Это утешение мало помогло Винсенту, когда он через два дня оказался без сантима. Первое число давно минуло, а сто франков от Тео все не приходили. Что же случилось? Может быть, Тео сердится на него? Неужели он откажется помогать брату как раз теперь, когда он на пороге успеха? Порывшись в кармане, Винсент нашел почтовую марку: теперь он мог написать Тео и попросить хотя бы часть денег — только бы не умереть с голоду и время от времени платить за натуру.

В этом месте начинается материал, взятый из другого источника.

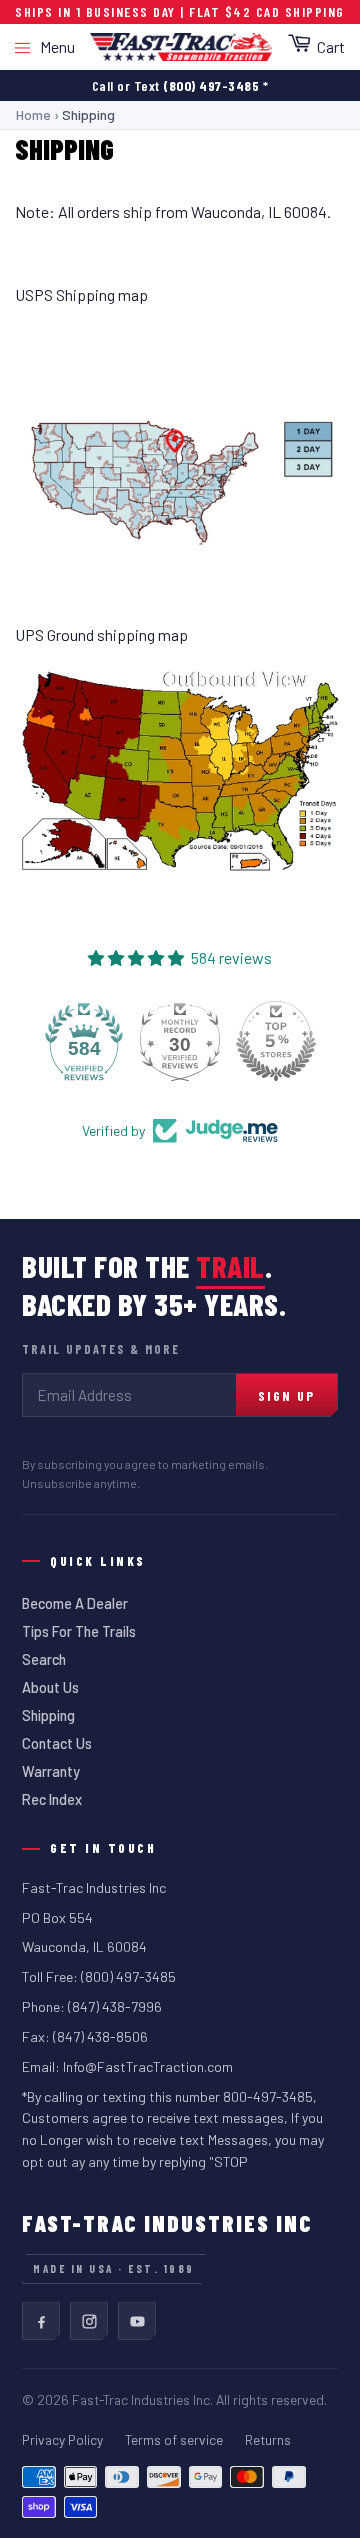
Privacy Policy (62, 2439)
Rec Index (52, 1799)
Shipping (48, 1715)
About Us (50, 1687)
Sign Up (286, 1395)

Три дня во рту у него не было маковой росинки; но утром он писал акварелью у Мауве, днем делал зарисовки в столовых для бедняков и в зале ожидания на вокзале, а вечером работал в «Пульхри» или снова в мастерской Мауве. Он очень боялся, что Мауве догадается, в чем дело, и утратит веру в его успех. Винсент понимал, что хотя Мауве привязался к нему, он бросит его без колебания, как только убедится, что заботы об ученике мешают его собственной работе. Когда Йет приглашала Винсента к обеду, он отказывался.
Тупая, гложущая боль под ложечкой заставила его вспомнить Боринаж. Неужто он обречен голодать всю жизнь? Неужто он никогда не познает довольства и покоя?
На другой день Винсент поборол свою гордость и отправился к Терстеху. Может быть, у этого человека, опекающего половину художников Гааги, удастся занять десять франков?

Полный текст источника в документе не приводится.